**Records for the task:**
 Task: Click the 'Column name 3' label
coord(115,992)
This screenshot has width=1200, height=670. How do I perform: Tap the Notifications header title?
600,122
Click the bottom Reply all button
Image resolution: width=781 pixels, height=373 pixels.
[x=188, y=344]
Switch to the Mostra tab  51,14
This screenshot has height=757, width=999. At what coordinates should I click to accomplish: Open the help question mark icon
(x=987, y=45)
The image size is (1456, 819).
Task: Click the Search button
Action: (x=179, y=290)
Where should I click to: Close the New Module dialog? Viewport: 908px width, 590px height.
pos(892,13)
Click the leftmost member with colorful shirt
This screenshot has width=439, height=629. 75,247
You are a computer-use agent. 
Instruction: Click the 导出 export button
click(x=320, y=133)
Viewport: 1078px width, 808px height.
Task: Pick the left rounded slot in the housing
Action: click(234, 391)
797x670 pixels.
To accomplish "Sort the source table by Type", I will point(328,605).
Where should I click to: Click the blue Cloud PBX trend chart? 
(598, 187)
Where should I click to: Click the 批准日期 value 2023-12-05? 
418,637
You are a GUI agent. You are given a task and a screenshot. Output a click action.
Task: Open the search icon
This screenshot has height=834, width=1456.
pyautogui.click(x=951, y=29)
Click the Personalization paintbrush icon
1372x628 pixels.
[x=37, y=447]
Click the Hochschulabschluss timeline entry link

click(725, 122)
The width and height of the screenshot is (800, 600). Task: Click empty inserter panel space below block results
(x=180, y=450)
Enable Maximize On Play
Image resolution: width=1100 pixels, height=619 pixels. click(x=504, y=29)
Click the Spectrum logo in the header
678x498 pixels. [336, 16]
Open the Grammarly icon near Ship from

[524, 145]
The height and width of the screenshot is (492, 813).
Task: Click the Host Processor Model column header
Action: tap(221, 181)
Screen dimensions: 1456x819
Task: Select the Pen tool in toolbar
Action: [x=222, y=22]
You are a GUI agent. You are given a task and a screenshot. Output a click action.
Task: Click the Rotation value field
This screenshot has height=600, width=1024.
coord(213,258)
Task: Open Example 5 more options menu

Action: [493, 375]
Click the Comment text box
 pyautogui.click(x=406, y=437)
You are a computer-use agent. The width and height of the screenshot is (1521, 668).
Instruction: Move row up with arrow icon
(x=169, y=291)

**How to complete this task:** One number is the whole answer: how many lines in the records contain "computer".

**Final answer:** 2